▸ **INSTRUCTIONS FOR THE TASK**
Print verbatim the opening line of the material and every subsequent line through the one containing "Reviews (15, 964)".

▸ **INPUT MATERIAL**
= = =

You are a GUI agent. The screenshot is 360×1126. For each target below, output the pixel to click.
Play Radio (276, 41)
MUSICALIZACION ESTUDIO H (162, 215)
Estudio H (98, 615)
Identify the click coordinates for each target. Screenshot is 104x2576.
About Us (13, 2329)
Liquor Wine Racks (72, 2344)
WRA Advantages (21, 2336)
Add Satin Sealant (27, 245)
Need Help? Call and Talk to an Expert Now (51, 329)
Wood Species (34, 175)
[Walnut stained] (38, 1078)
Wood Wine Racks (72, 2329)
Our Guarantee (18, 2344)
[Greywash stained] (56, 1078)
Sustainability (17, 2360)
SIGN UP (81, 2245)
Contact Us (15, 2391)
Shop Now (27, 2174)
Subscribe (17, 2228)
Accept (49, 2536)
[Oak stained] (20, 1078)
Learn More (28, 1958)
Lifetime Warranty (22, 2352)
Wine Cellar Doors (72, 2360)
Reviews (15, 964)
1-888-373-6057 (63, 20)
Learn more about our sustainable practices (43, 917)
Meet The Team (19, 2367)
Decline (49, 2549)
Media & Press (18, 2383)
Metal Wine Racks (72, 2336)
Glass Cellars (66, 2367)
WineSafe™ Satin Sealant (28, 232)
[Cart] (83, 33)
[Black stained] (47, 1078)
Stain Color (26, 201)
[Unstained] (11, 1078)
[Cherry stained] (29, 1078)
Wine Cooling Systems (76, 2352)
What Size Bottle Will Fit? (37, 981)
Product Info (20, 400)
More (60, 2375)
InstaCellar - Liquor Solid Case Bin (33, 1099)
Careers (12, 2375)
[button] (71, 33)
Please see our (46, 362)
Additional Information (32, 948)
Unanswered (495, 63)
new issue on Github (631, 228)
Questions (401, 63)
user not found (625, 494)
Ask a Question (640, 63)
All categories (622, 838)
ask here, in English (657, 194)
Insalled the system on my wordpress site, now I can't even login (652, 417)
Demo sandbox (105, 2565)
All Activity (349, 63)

= = =

▸ **RESPONSE AREA**
You are a GUI agent. The screenshot is 360×1126. For each target below, output the pixel to click.
Play Radio (276, 41)
MUSICALIZACION ESTUDIO H (162, 215)
Estudio H (98, 615)
Identify the click coordinates for each target. Screenshot is 104x2576.
About Us (13, 2329)
Liquor Wine Racks (72, 2344)
WRA Advantages (21, 2336)
Add Satin Sealant (27, 245)
Need Help? Call and Talk to an Expert Now (51, 329)
Wood Species (34, 175)
[Walnut stained] (38, 1078)
Wood Wine Racks (72, 2329)
Our Guarantee (18, 2344)
[Greywash stained] (56, 1078)
Sustainability (17, 2360)
SIGN UP (81, 2245)
Contact Us (15, 2391)
Shop Now (27, 2174)
Subscribe (17, 2228)
Accept (49, 2536)
[Oak stained] (20, 1078)
Learn More (28, 1958)
Lifetime Warranty (22, 2352)
Wine Cellar Doors (72, 2360)
Reviews (15, 964)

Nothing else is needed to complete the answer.